If a family member dies from any kind of gun-related accident, you can bet that the parents will second-guess the availability of the gun.  I know firsthand that  parents are capable of doing this without second-guessing the need for the Second Amendment.  But parents of victims are especially vulnerable to being used as props for a cause.  And that is certainly true for the Gun Control Issue.

When my own parents were thinking about gun availability, I was reminded of a sort of retroactive version of Sleeping Beauty.  If you recall, Aurora's royal parents decreed the destruction of all spinning wheels in order to prevent the fatal prophecy from coming true.  One can imagine a version of this in which the king and queen torment themselves over whether they should have destroyed the spinning wheels instead of simply trying to guard the princess on the fatal day.  As in real life, it turns out that the royal decree did not stop  the sorceress Maleficent from producing her own spinning wheel, as she did not pay much attention to the law.

In the story of Sleeping Beauty you never see how the kingdom suffers, particularly the peasants, in this preemptive measure to save one life.  The price of regular clothing would certainly be driven up for poor folks, making it harder to make ends meet.  Not to mention the citizens who suffered for bootleg spinning, as it would take some harsh penalties to deter them from saving many, many man-hours in clothing costs.  You have to make citizens into criminals in order to implement these safety regulations.

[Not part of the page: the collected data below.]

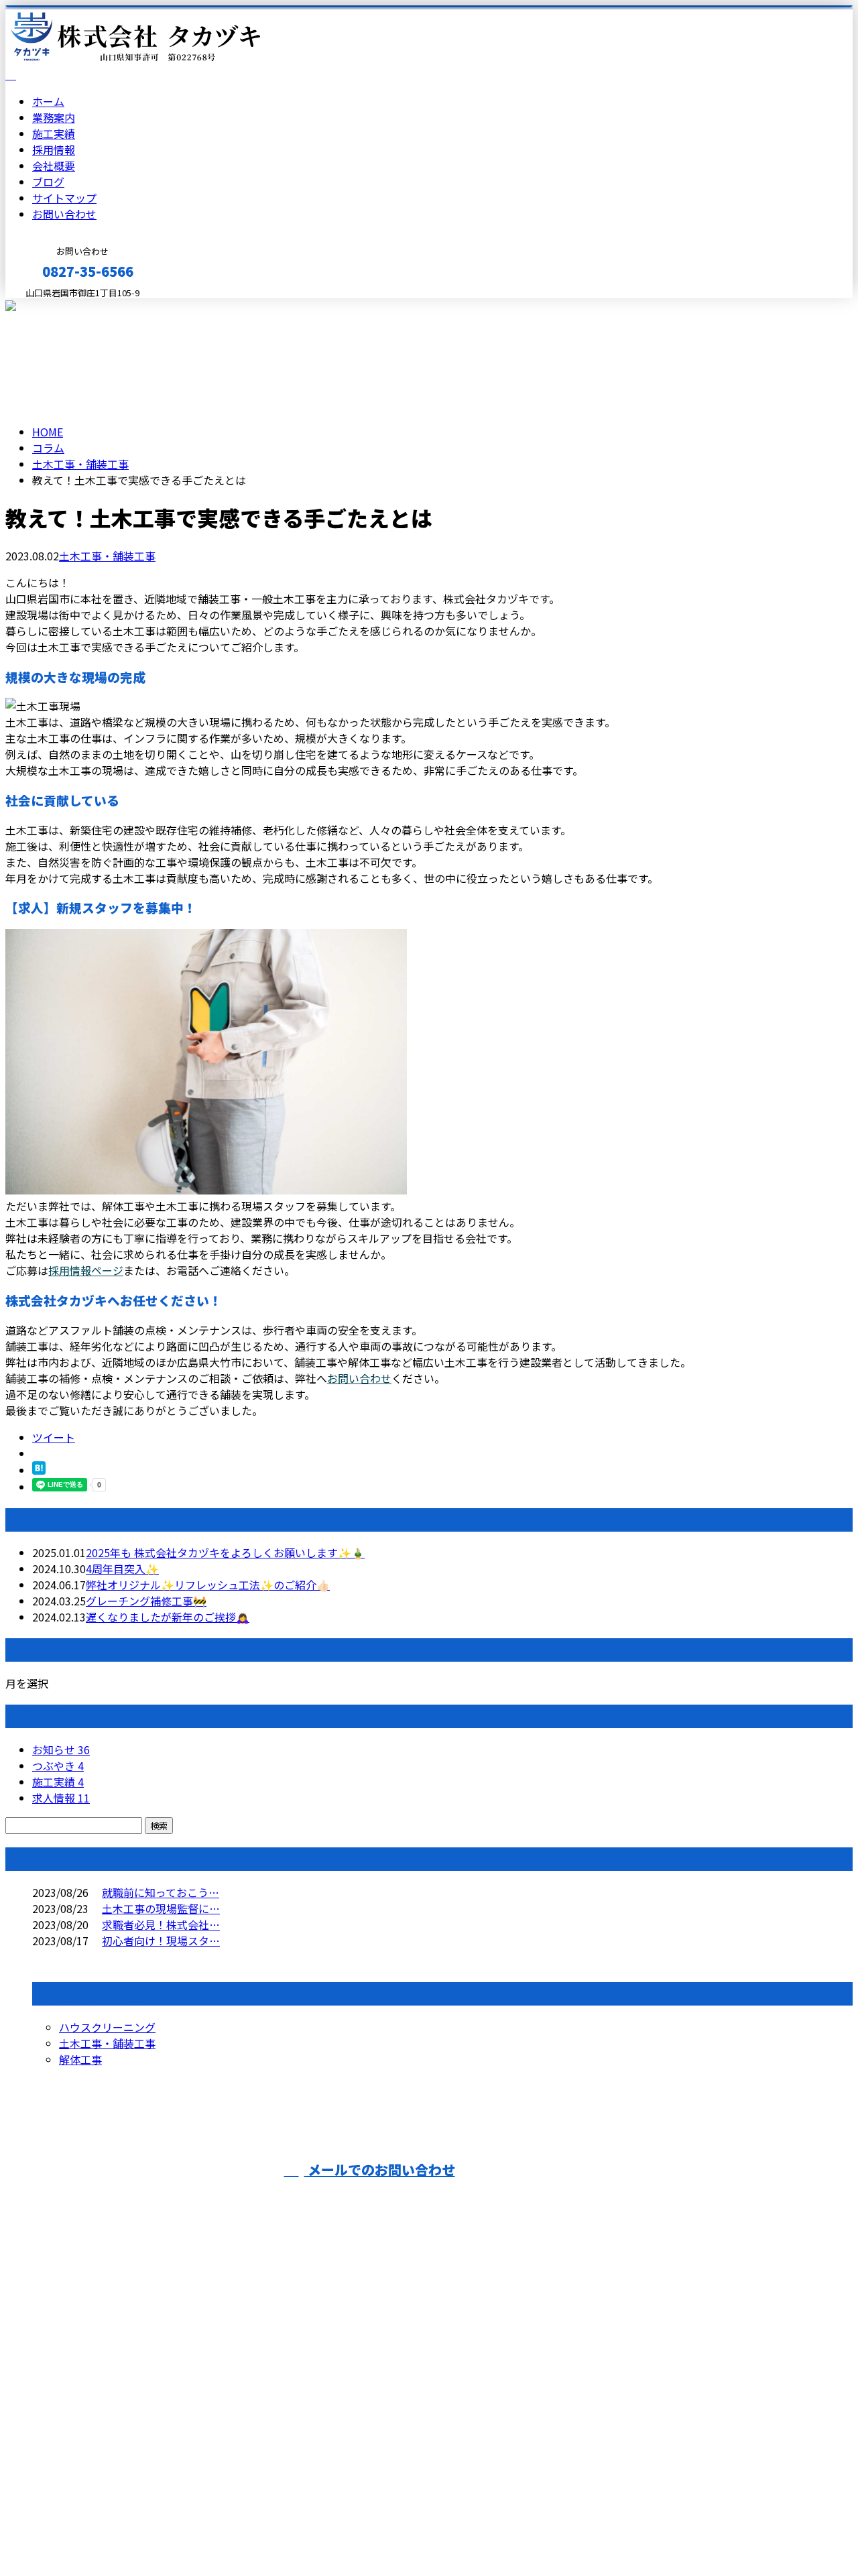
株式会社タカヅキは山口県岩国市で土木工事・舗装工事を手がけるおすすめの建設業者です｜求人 (429, 2530)
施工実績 (53, 133)
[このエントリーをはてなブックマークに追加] (39, 1470)
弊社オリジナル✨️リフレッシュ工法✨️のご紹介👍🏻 (208, 1585)
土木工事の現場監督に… (161, 1908)
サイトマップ (64, 198)
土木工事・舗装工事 (80, 464)
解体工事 (80, 2059)
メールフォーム (52, 306)
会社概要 (53, 166)
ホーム (48, 101)
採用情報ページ (85, 1270)
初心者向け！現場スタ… (161, 1941)
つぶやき (58, 1766)
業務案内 (53, 117)
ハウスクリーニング (107, 2027)
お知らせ (61, 1749)
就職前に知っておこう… (160, 1892)
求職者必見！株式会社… (161, 1924)
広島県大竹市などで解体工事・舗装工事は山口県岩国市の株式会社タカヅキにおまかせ (240, 2379)
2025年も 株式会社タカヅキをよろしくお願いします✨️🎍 (225, 1552)
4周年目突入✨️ (122, 1568)
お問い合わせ (64, 214)
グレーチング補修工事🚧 (146, 1601)
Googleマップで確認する (71, 2450)
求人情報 (61, 1798)
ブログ (48, 182)
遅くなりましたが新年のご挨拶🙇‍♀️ (167, 1617)
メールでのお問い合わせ (379, 2169)
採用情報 (53, 149)
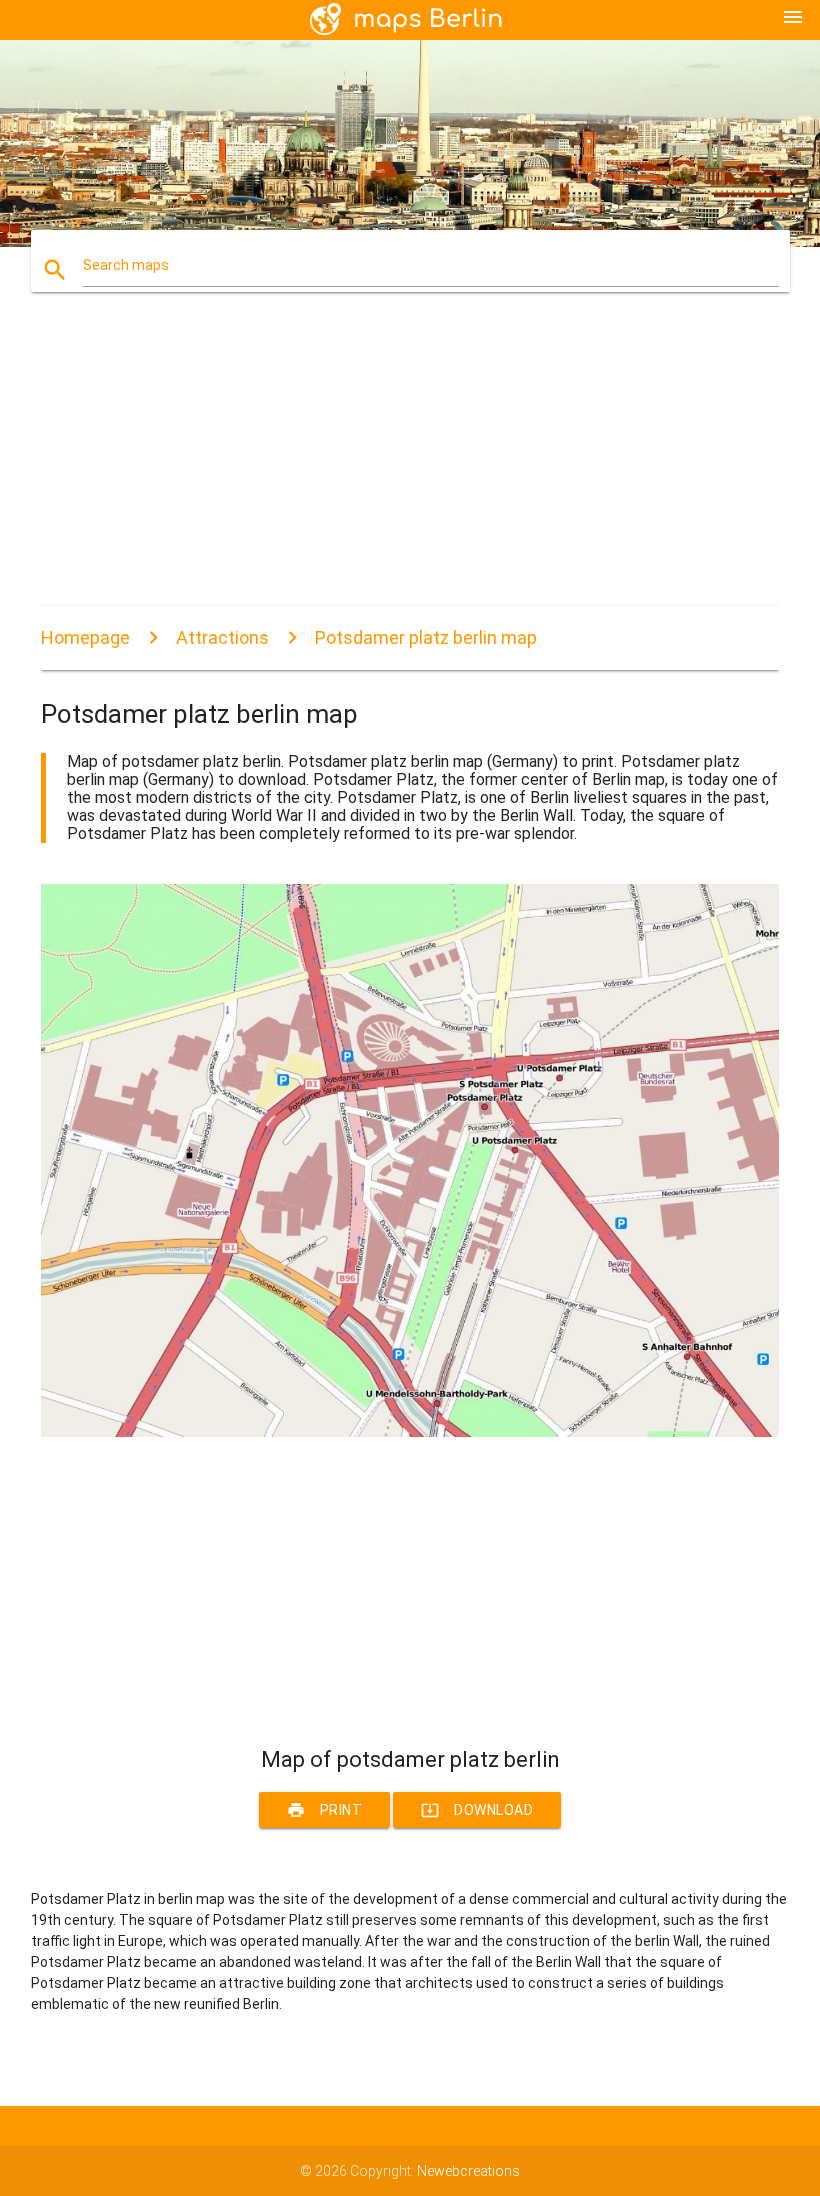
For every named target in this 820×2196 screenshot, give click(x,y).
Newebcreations (468, 2171)
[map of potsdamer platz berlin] (410, 1432)
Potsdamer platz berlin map (426, 637)
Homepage (85, 637)
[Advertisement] (410, 466)
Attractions (222, 637)
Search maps (126, 265)
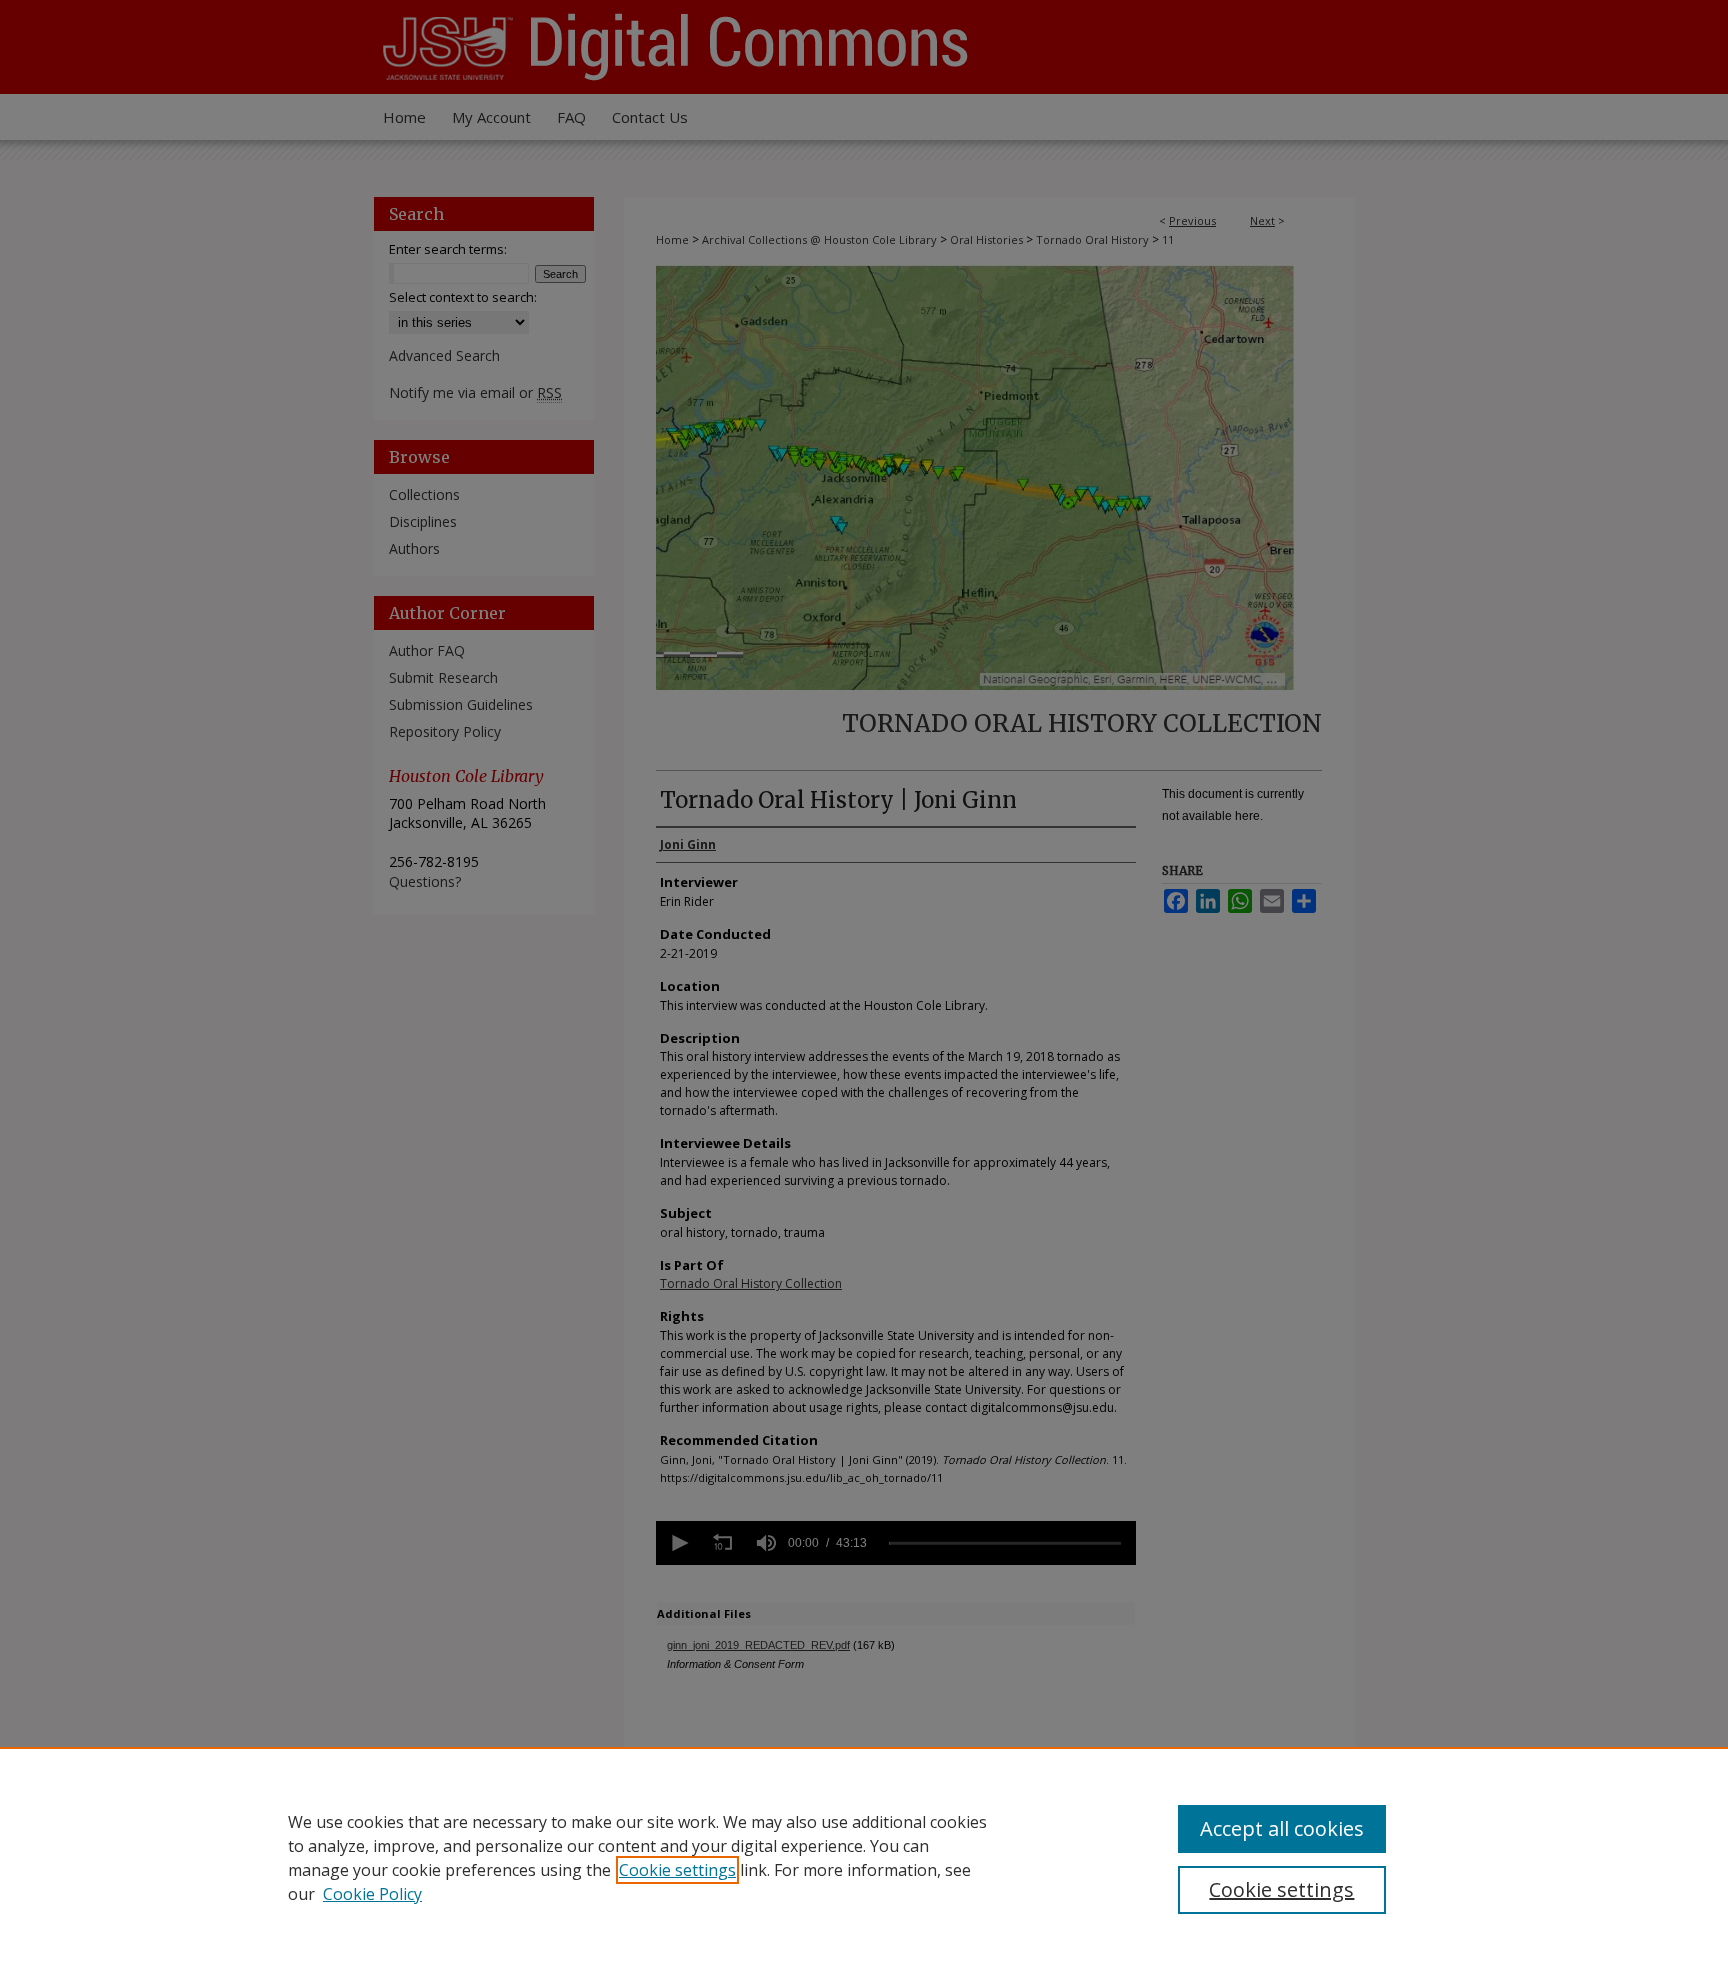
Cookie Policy (372, 1894)
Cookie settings (677, 1870)
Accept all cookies (1282, 1828)
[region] (864, 1857)
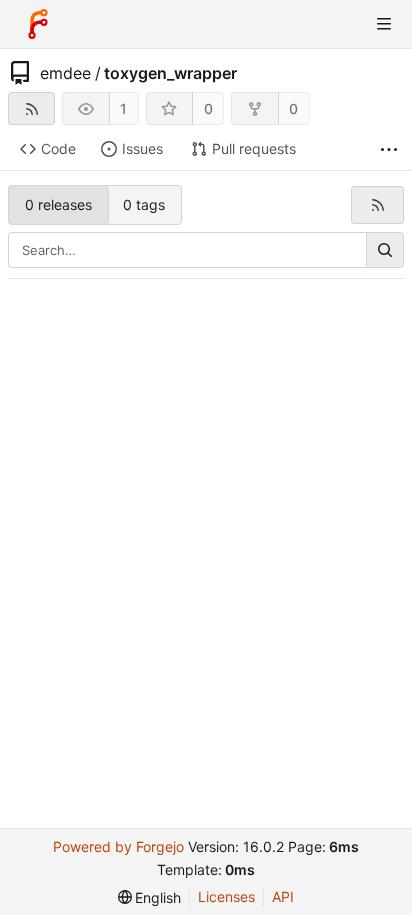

In the following interchange between Milton Friedman and a young idealist who believes that even though human life is not inherently sacred (he presents his pro-abortion stance as evidence), he thinks that it is wrong for there to be tradeoffs between cost and safety (or at least, he disapproves of where some companies have drawn the line):
I'm put in mind of this:  There is almost always some staff available to look for people that have been lost in a national park or other nearby wilderness.  If you double the staff (and available technology such as choppers), you could increase the odds of survival.  There will almost certainly be diminishing returns with this, but suppose you save just one more life per year by tripling the available searchers on call?  Are you really going to put a price on a life?
Clueless Joe

Of course, it would be simpler to simply keep everyone out of national parks.  What?  Would you make people's lives, potentially a child's life, the price of viewing natural scenery?  Seems pretty gruesome to me, you creep.

This kind of sophistry that goes into "you must give us more power for the children" politics is not only specious but corrupt.

Gun control legislation really took off after President Kennedy's assassination.  Certainly a case of "carpet the world rather than wear shoes," no one would think now of having a President exposed the way Kennedy was that fateful day in LBJ's Texas.  But that was a crisis LBJ was all too ready and willing to exploit.  If Kennedy were the current President, he'd be in at least as much danger as he was then (in terms of potential fire from enemies), except that the secret service protection and other preventive measures are much, much better.  A shocked nation, though, is easy to bamboozle.
"Among the many misdeeds of British rule in India, history will look upon the Act depriving a whole nation of arms as the blackest."